Since March 2020, Comcast has added more than 3 million broadband customers.
Video customers fall
Comcast lost 521,000 video customers in the quarter and lost 1 million video subscribers in the first six months of 2022. Consumers are shedding traditional pay-TV subscriptions at accelerated rates in favor of streaming options, such as Netflix, Disney+, HBO Max and NBCUniversal’s Peacock.
Voice customers fell by 286,000 in the quarter, though wireless subscribers jumped by 317,000. Wireless revenue rose nearly 30% year over year to $722 million. Business services rose 10% to $2.4 billion.
NBCUniversal
NBCUniversal revenue rose 18.7% in the quarter to $9.4 billion. NBCUniversal adjusted EBITDA climbed 19.5% to $1.9 billion.
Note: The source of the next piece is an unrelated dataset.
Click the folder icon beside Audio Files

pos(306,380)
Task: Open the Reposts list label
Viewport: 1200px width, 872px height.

Studios revenue increased more than 33% to $3 billion, driven by “Jurassic World: Dominion,” which has topped $900 million in global box-office sales.
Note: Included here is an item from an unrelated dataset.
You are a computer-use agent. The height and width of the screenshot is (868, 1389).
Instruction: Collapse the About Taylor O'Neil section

The Universal theme park business continued to recover from last year’s Covid pandemic slowdown. Revenue jumped about 65% to $1.8 billion. Adjusted EBITDA increased 187% to $632 million, the parks’ division highest ever EBITDA for a second quarter.
Peacock paid subscribers stayed flat at 13 million after a gain of 4 million last quarter. Comcast said it expects “Jurassic World: Dominion,” along with two films released in theaters in the third quarter — “Minions: The Rise of Gru” and Jordan Peele’s “Nope” — to help boost Peacock subscribers when they come to the streaming service after their box-office windows expire. “Sunday Night Football” and the World Cup, which starts Nov. 21, should also help add to Peacock’s subscriber totals later this year, Comcast said.
Here’s how Comcast’s divisions did for the quarter compared with a year earlier:
- Cable Communications contributed $16.6 billion in revenue, up 3.7% year over year
- Media brought in $5.3 billion in revenue, up 3.6%
- Studios contributed $3 billion in revenue, up 33.3%
- Theme parks brought in $1.8 billion in revenue, up 64.8%
- Sky contributed $4.5 billion in revenue, down 13.8%
Disclosure: Comcast is the parent company of NBCUniversal, which includes CNBC.